The approach is rather anthropomorphic - this is really a tale about human behaviour rather than that of animals, and costuming is decidedly human for character type and calls on the audience to use their imagination. Identification is guided by a skilled cast have cleverly caught species specific bird movements with arms or elbows as flapping wings, jut-jutting heads and hopping feet and hands suggesting swan necks. Preening, feeding or strutting along you can easily recognise the ducks, heron, hen and crow. Dog, cat and fox aren't quite so obvious when played on two legs but barks and meows or identification from other characters make sure we know who they are.

There are no skin suits or heavily feathered costumes, the birds and animals wear human clothes that match personality and gently suggest species and designer Louise Anne Wilson has set it on a raked disc, painted with reflected sky and clouds, with simple flown-in sceneic elements that identify rather than create locations and director Rosamunde Hutt keeps it moving, though I could wish that between them they had found a quicker way of fitting on flying gear, though seeing the mechanics does emphasis that this is theatre and the audience is expected to be complicit.

Liam Lane plays honking Ugly with his knees bent inwards and a general gawkiness that he maintains until his final transformation. (I wouldn't want to try jumping with knees like that as he does.) It's a very consistent performance. Everyone else is playing at least three and some five or more roles, all so well differentiated that the characters are never confused. I particularly liked Inika Leigh Wright's Mother Duck and Crow, Hazel Maycock's stuck up Aunty Duck (hatched in the greenhouse at Highgrove where she thought one of the princes was her mother!), and Richard Sumitro and Gbemisola Ikumelo's Geese.

There is a nice little touch of having one scene a Kenwood concert, seagulls and other birds gathering in anticipation of good pickings from concert-goers picnics and the orchestra appropriately playing music from Swan Lake, though you can't expect the seven-year-olds to pick up on that. They will certainly recognize the sibling bickering and sadly some of the bird bullying that goes on and the hurt when human parents go their separate ways.

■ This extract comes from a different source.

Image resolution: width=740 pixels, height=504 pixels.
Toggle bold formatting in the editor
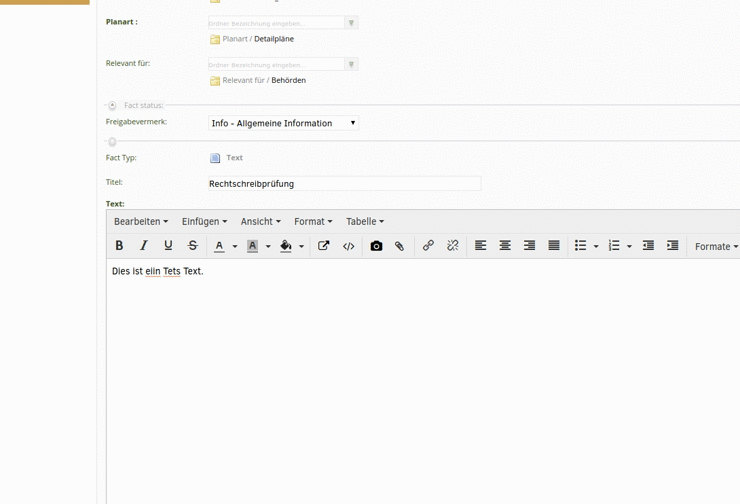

I am not sure whether the moral of the tale quite stands as it is told here in a modern setting. Learn to be yourself, be what you feel inside you and grow up to achieve your destiny is all fine but, if wanting to fly high, float on a lake and be beautiful is your aim and your apotheosis is to be King Swan, to me that seems in danger of endorsing those children who say I want to be famous, or I want to be a celebrity without any sense of real purpose or achievement. However, for the younger children (7+) this show is mainly aimed at, it will caution the bullies and cheer the teased and bullied, encouraging them to discover themselves and appreciate that they may have to work through bad times to realise their own skills and qualities.